1. scl % genus of bounding surfaces

We motivate the subject with an element of the Fundamental group. When a fundamental group of $X$ has nontrivial commutator, then this implies there is a handle.

Definition

Let $G$ be a group and $a\in [G,G]$ be an element of the commutator subgroup. The commutator length is minimal count of commutators needed to write an element. The Stable commutator length is obtained by stabilising. Among other things it is interesting because it is subadditive.

We present some covers. These covers describe some sort of possible preimages for my boundary curve of a handle.

Proposition

Let $X$ be a topological space. Let $G$ be a fundamental group of some space $X$ and $a$ an element inside.
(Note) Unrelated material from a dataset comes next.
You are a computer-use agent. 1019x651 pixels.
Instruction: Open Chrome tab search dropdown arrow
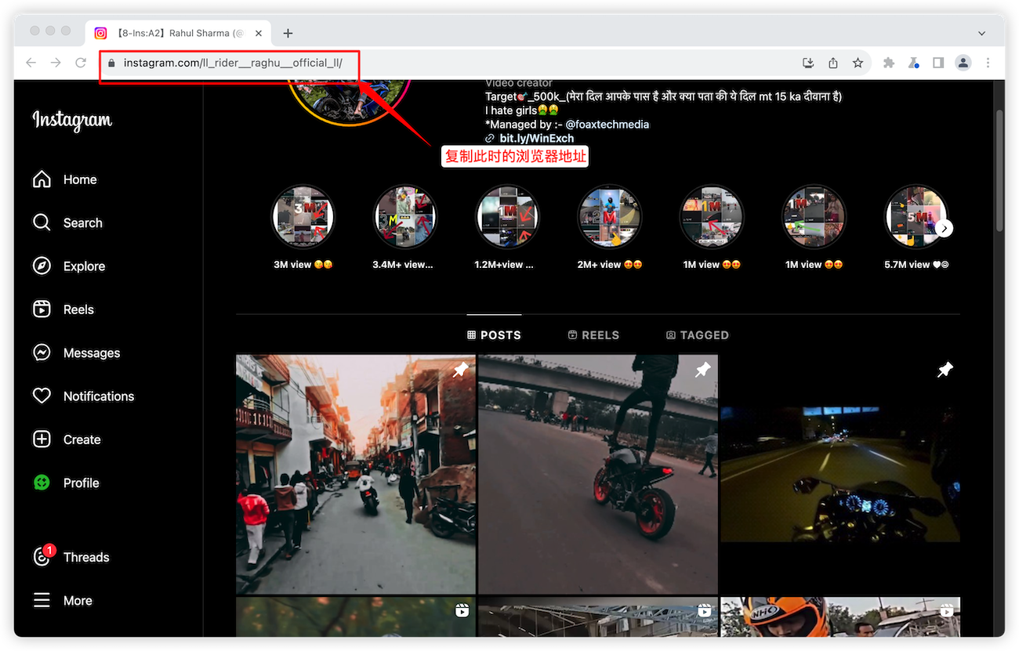[x=981, y=33]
Then $scl(a)={\inf }_{S\to X\text{, admissable}}\frac{-{\chi }^{-}(S)}{2n(S)}$ where $-{\chi }^{-}(S)$ is some sum over Euler characteristics. An admissable map is a map where the boundary of $S$ maps to $a$. $n(S)$ is the boundary

2. Quasi morphisms and scl

Definition

We define a Quasimorphism.

Trivial examples

Homomorphisms are qms with defect $0$. Bounded functions are quasimorphisms.

Proposition Bavard's Duality

Let $G$ be a group, $a\in [G,G]$. Then $scl(a)={\sup }_{\varphi \in QM(G)/Hom(G,\mathbb{R})}\frac{|\varphi (a)|}{2D(\varphi )}$ Where $QM(G)$ is the Homogeneous quasi-homomorphism space.

This directly tells us that if $scl$ is positive, then there exists a non-trivial qm with $|\varphi (a)|>0$.

Lemma Bavard's commutator estimate

Let $\varphi :G\to \mathbb{R}$ be a homogenous qm. Then ${\sup }_{a,b\in G}|\varphi ([a,b])|=D(\varphi )$

Example by Barge-Ghys

We examine a hyperbolic surface $S$. We create a quasi-morphism by integrating a 1-form along a geodesic. Concatenating geodesics is almost additive, giving us a quasimorphism. We can prove the defect by using Stokes Satz.

Example

We defined the Counting quasimorphism and present some numerical examples. We note an important property. Because copies of $w$ and $w^{-1}$ are always disjoint, we can construct an unbounded Quasimorphism $h_w(w^n)$ by letting $n$ g to infinity.